TAREFA A FAZER: No texto sobre o comboio The Jacobite, qual é o motivo dado para reservar as passagens online o quanto antes para 2023? Responde em uma a três frases.

EXCERTO PARA LER:
+===+

Fotos Dave Collier – West Coast Railways e D.R.

A bordo das carruagens vintage de primeira classe, é possível reconhecer a linha que se tornou famosa com o filme Harry Potter e a Pedra Filosofal, onde o comboio a vapor The Jacobite figurou como Expresso de Hogwarts e no qual Harry, Ron e Hermione viajaram partindo da Plataforma 9¾ da Estação de King’s Cross, em Londres, a caminho da escola de feitiçaria no início do período escolar. Com início nas Terras Altas escocesas, na cidade de Fort William, junto a Ben Nevis, a mais alta montanha britânica, esta viagem de comboio passa por colinas verdejantes, lagos de águas cristalinas, vales profundos e aldeias pitorescas. O ponto alto será para muitos a passagem pelo Viaduto de Glenfinnan, com os seus graciosos 21 arcos, curvas e colunas debruçados sobre o Loch Shiel e o monumento jacobita. Os entusiastas de Harry Potter reconhecerão, de imediato, não apenas a vista bem mas a locomotiva a vapor e as carruagens do suposto Hogwarts Express, na realidade The Jacobite da West Coast Railways. O comboio faz uma breve paragem na Estação de Glenfinnan, passando depois pelas adoráveis cidades de Lochailort, Arisaig e Morar. A última paragem verifica-se em Mallaig, situada na costa ocidental escocesa, que os passageiros poderão explorar durante cerca de uma hora e meia antes da viagem de regresso a Fort William. Ainda em Mallaig a proposta será a de aproveitar para dar um pequeno passeio e seguir até à Ilha de Skye a bordo de um ferry, mas atenção, o comboio a vapor The Jacobite opera apenas entre Abril e Outubro e será melhor reservar as passagens online o quanto antes para 2023, já que são muitos os dias do ano que vem em que as viagens se encontram absolutamente esgotadas.

+===+

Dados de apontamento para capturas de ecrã

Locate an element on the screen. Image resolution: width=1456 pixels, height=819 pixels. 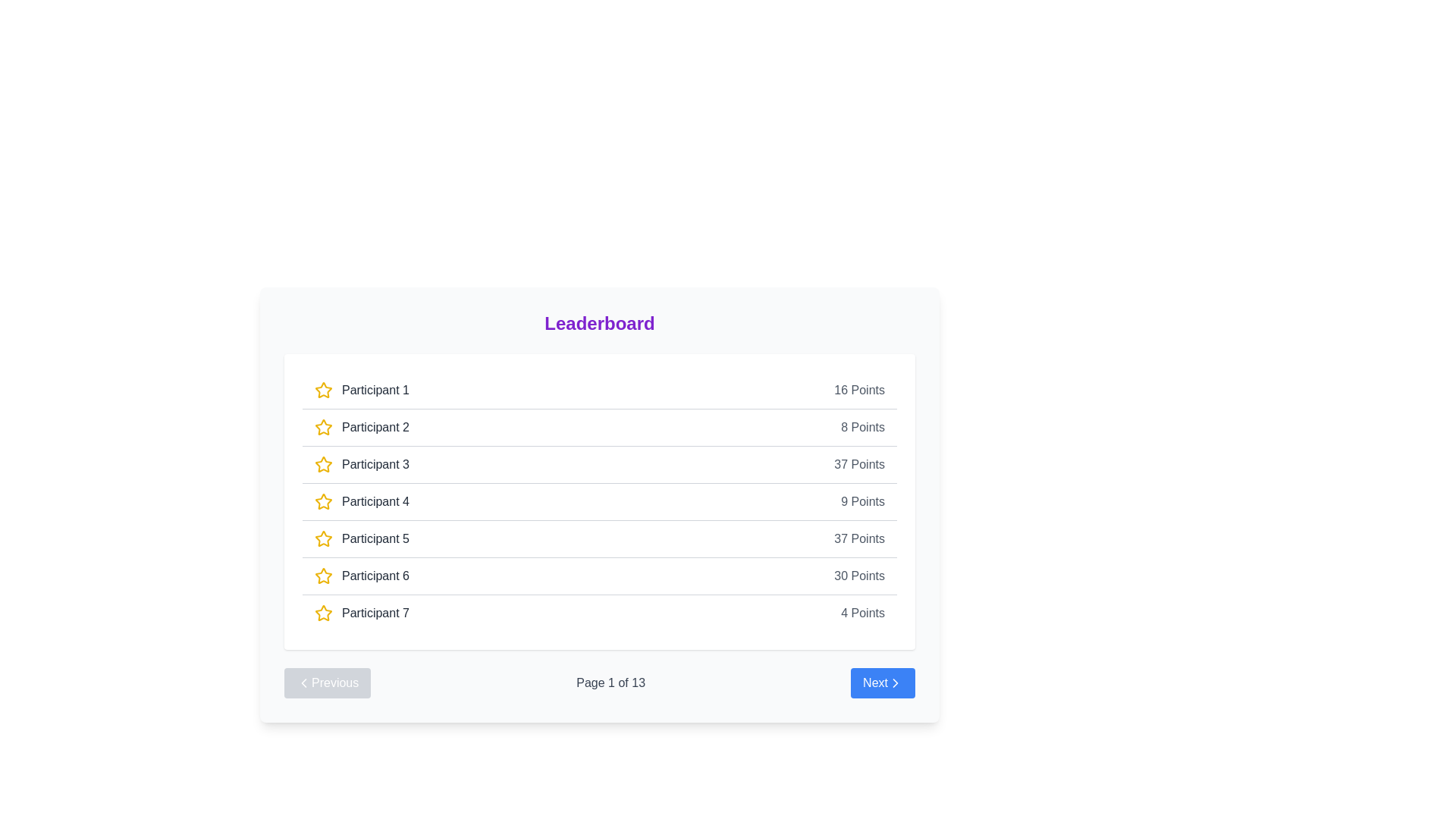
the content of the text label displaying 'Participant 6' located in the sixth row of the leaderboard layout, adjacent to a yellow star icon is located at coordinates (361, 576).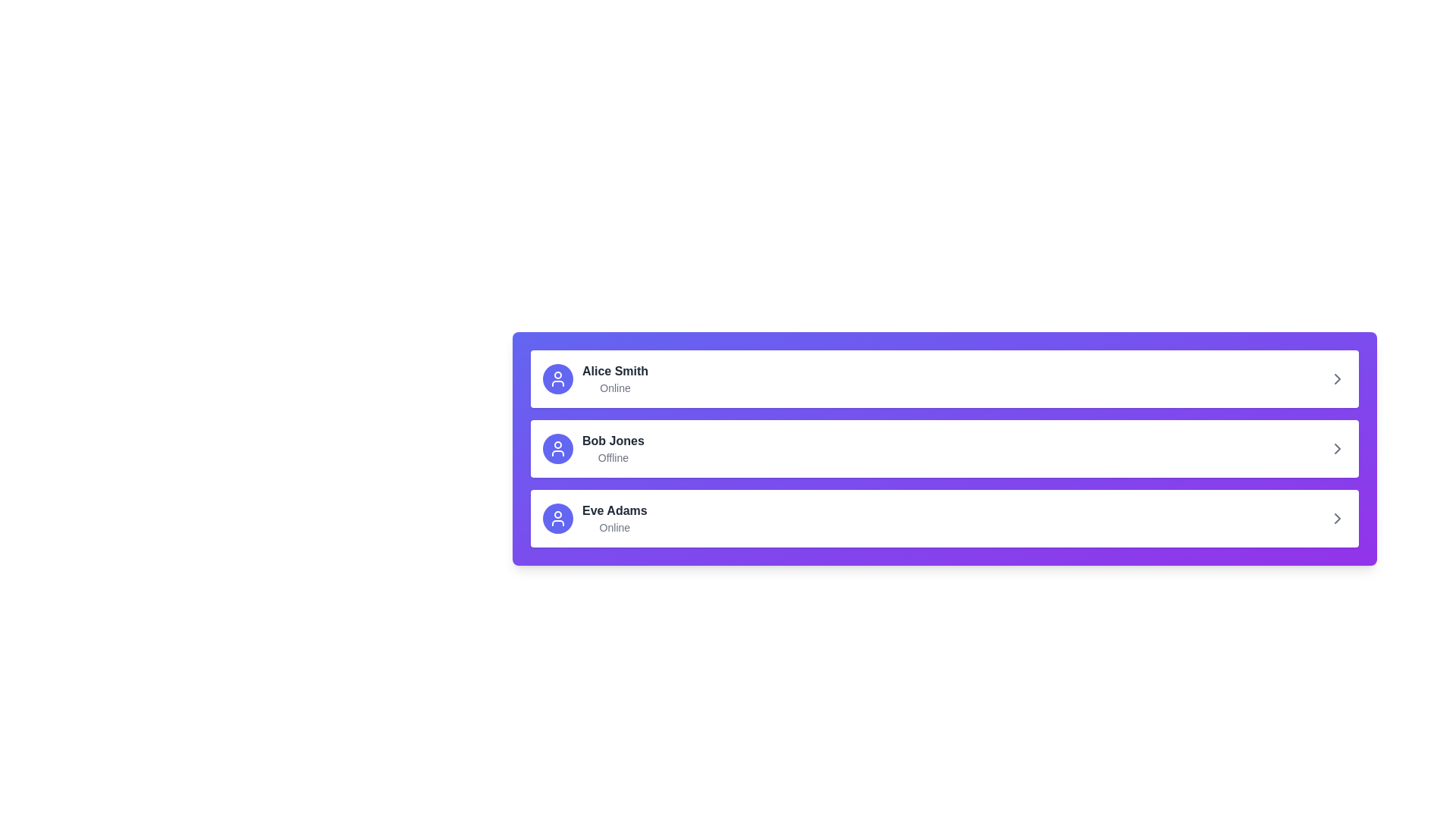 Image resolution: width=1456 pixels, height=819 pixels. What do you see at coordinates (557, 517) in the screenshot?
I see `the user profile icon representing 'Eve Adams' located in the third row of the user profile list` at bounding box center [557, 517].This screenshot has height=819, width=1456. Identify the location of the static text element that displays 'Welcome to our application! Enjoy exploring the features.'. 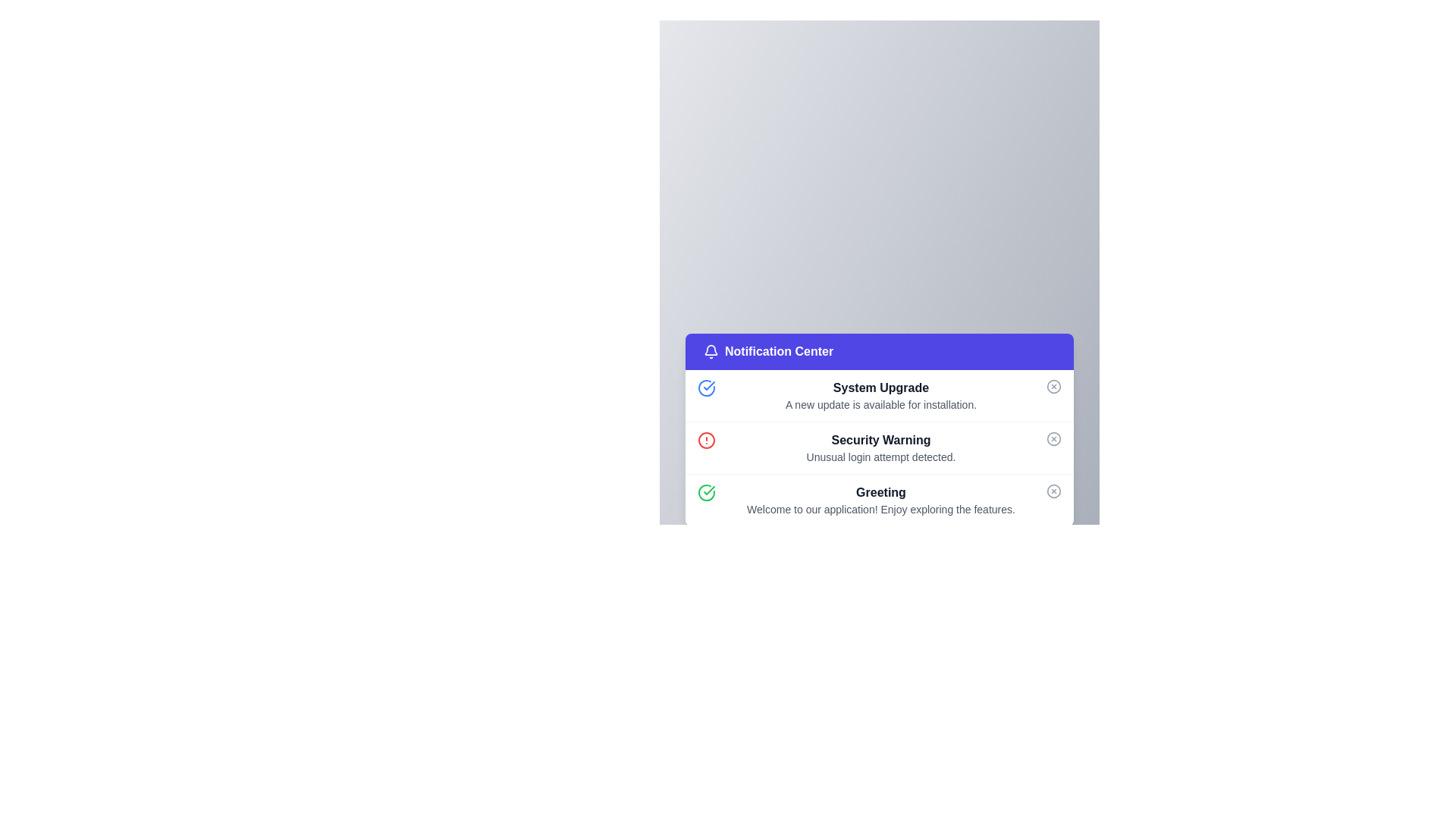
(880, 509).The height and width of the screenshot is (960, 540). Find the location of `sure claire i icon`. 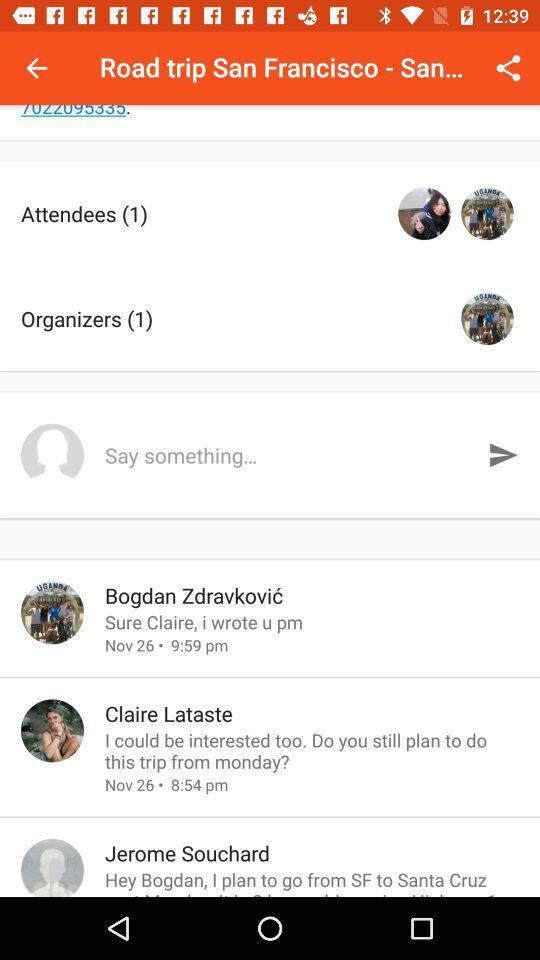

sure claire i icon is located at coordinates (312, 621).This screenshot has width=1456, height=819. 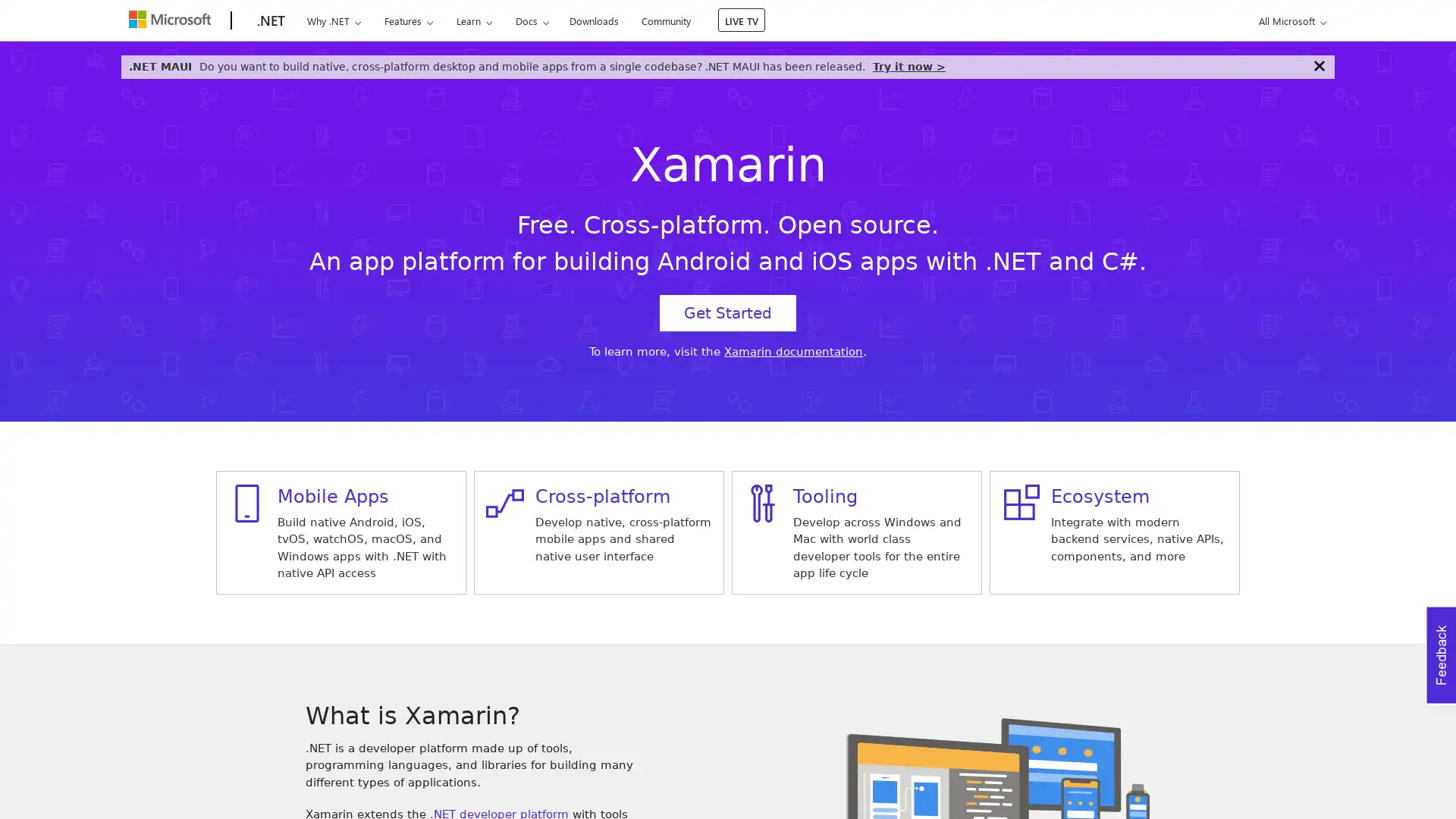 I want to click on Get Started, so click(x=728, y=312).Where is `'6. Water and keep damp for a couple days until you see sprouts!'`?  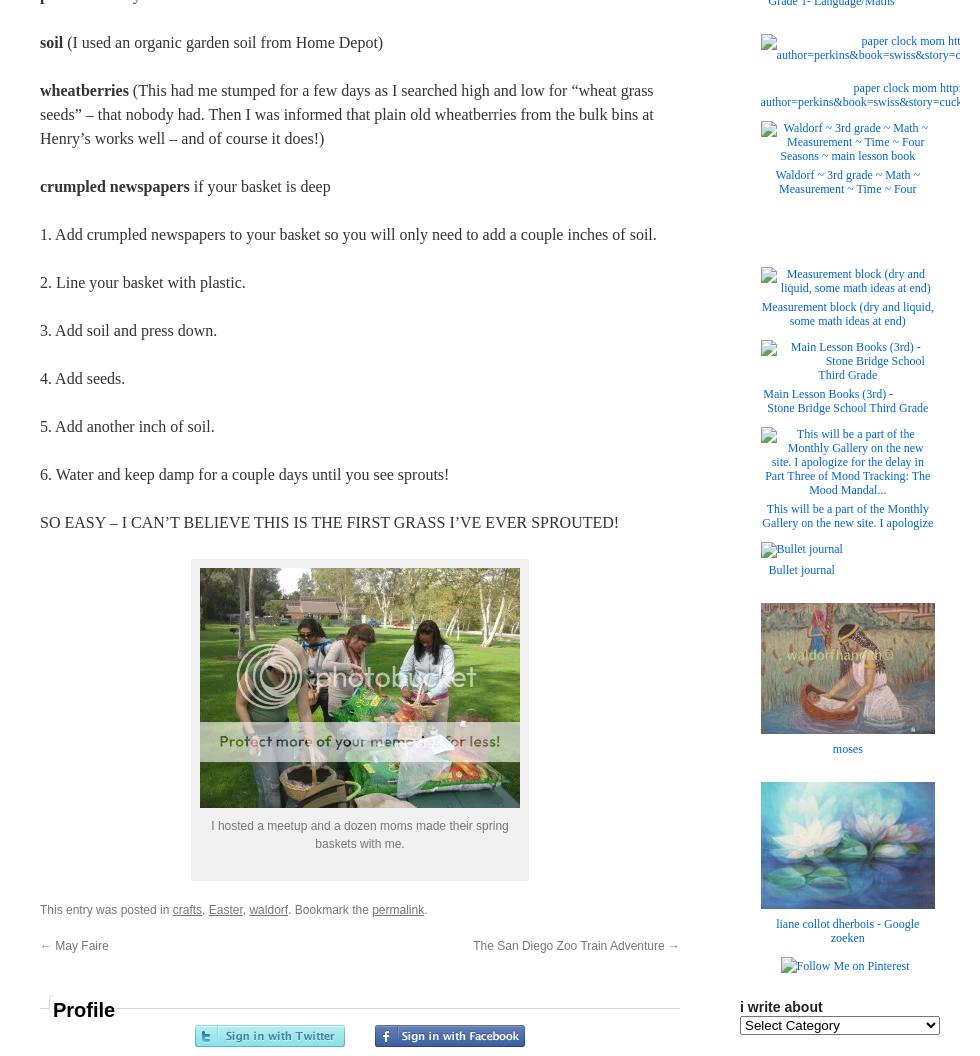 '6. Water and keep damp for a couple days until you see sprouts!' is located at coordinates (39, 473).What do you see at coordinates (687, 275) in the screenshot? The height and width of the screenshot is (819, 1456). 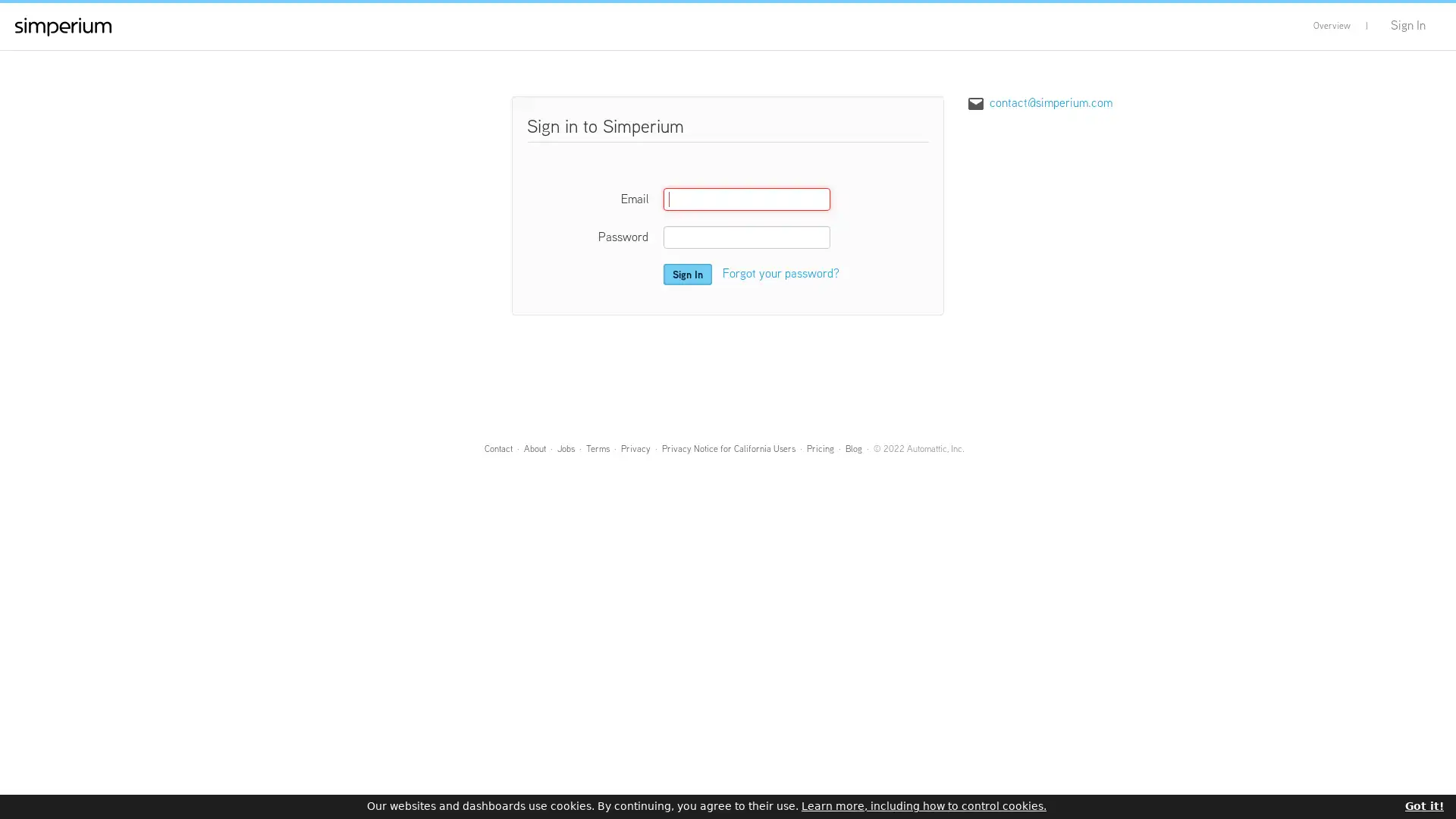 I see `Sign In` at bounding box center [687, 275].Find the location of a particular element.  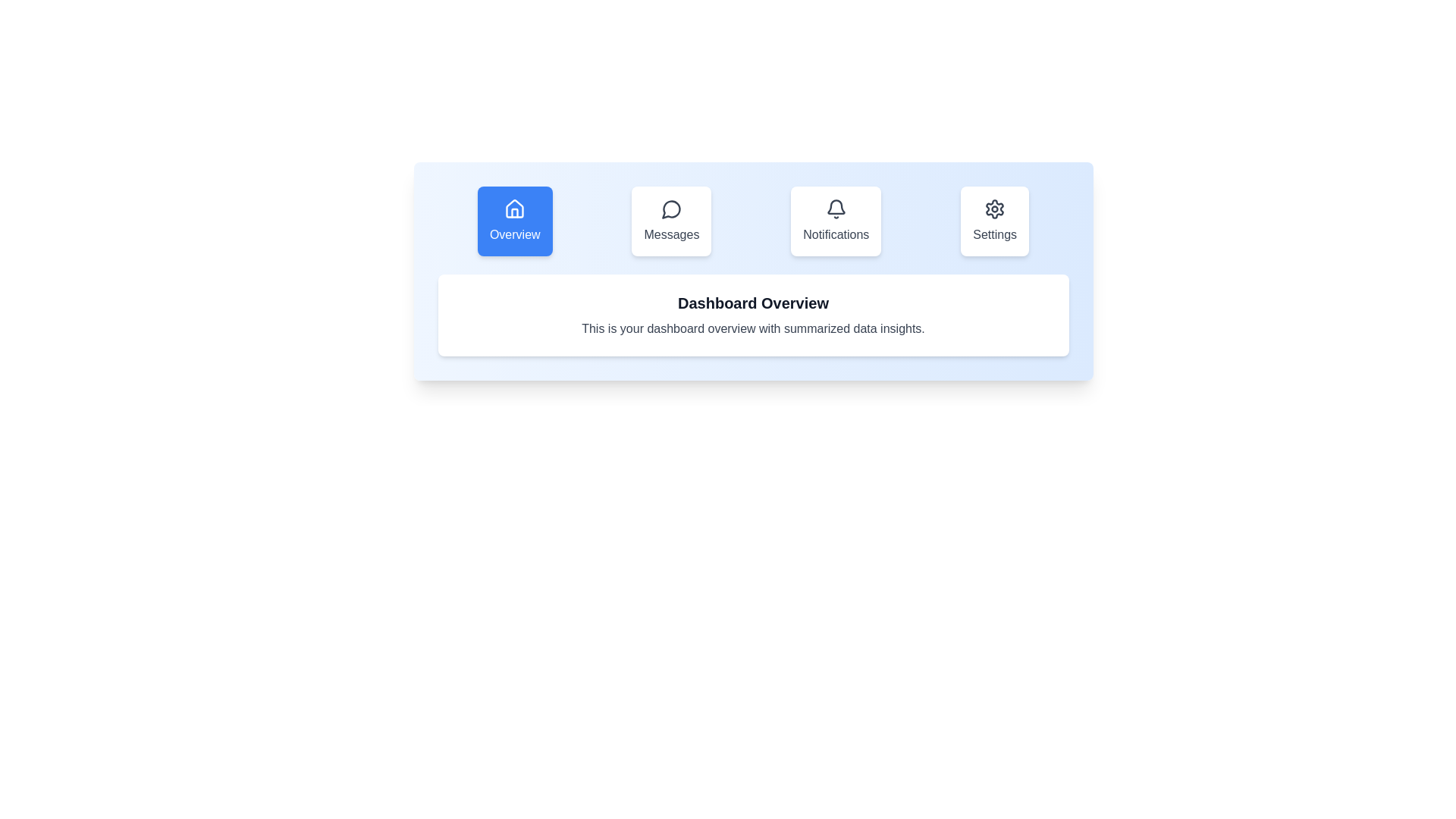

+===+

RESPOSTA ESCRITA: É melhor reservar cedo porque, em muitos dias do ano seguinte, as viagens ficam completamente esgotadas.